Fast forward several years later, while attending a women's conference I had the pleasure of meeting Tamarak Verrall. As soon as I saw her smiling face, I knew I wanted to learn more about what she was promoting. Tam handed me a pamphlet on World Pulse which I learned is a social organization connecting women around the world. By giving women a voice and platform to tell their stories, connect and support each other, they’ve created a synergistic society which is stronger collectively than the individual elements and powerful things can happen. This is the type of community I’m working to build for women in ICT, cybersecurity. Which brings me back to the reason I’m telling you my story.
Last year, after more than two decades in the cybersecurity workforce, I made a decision to switch gears and become an advocate, an educator and a service provider that enables women working or looking to transition into the workforce.
With more than 3 million jobs available by 2020 and some estimates as high as 10 million by 2025, it is that workforce in the greatest need! Cybersecurity is a heavily male-dominated industry and women make up only 10% of the cyber workforce here in Canada. Enrollment rates are reported as low as 11% and one in two women will drop out of ICT within the first four years of their career. Inherit bias exists where women are under-represented, discriminated against, bullied, harassed and underpaid. After experiencing many challenges and roadblocks myself and lack of support, I was inspired to do something to help solve these problems and empower women in this industry.
That’s when I decided to start my non-profit organization, the Women CyberSecurity Society which is dedicated to providing support at all levels for women working or interested in a cybersecurity career. Clearly, women need help throughout the lifecycle of their careers, not just at the beginning. If we’re ever going to achieve more diversity and inclusion, we need to retain women in the workforce and support shouldn’t stop once they find that first job or graduate.

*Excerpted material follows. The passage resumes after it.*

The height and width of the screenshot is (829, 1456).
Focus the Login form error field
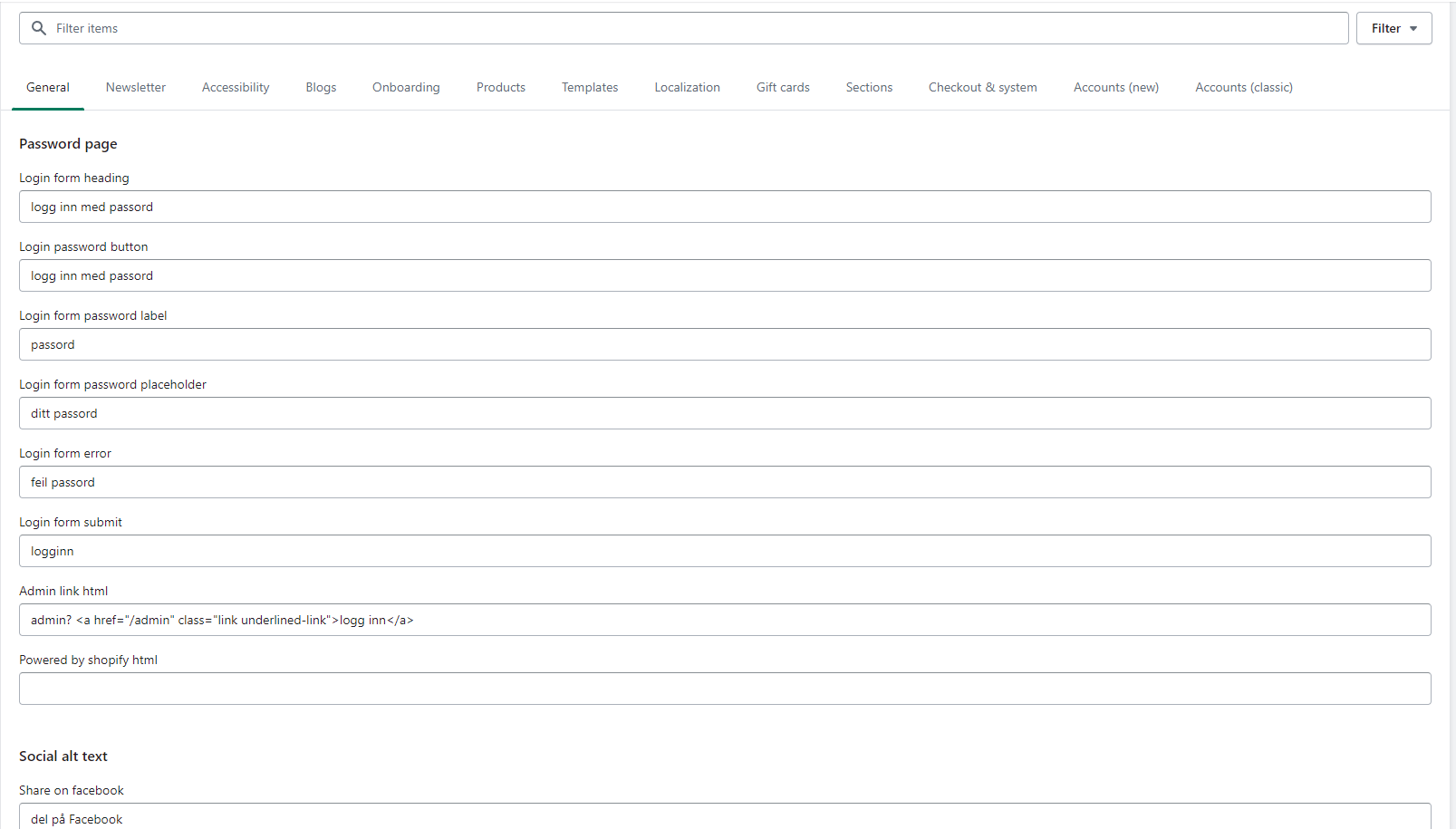[x=725, y=482]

After a few months of speaking with women from around the globe, it became evident public awareness, understanding and acceptance of the issues were needed. I discovered, the bias was not just within the cybersecurity industry but cultural and ingrained in the fabric of society. After all, what does it mean to be a woman, a woman in ICT? Are you more or less feminine working in this industry? Who has a right to tell us, “that’s technical, you don’t need to worry about that “or “that’s technical, you don’t need to attend that meeting”, or “that’s technical, are you sure you want to submit that paper?”, etc. etc.
All of this had me searching for solutions and asking myself, “what could I do to make a difference on a global scale?”. That’s when I came up with the idea of an International Women in Cyber Day (IWCD). This initiative is now a global effort of hundreds of women and male advocates supporting the campaign. Our petition is active in Canada and Ireland and several other countries are at various stages of the petition process. We’re calling upon governments around the globe and the United Nations to recognize September 1st, 2019 as International Women in Cyber Day. This is in an effort to retain women in the industry and retain more to enter as the skills gap widens alongside the gender gap, leaving organizations and governments at increased risk due to lack of resources.
I envision September 1st as a day of celebration but also a reminder of the unique challenges women struggles within this industry and call you to act to support this cause and women in ICT, cybersecurity!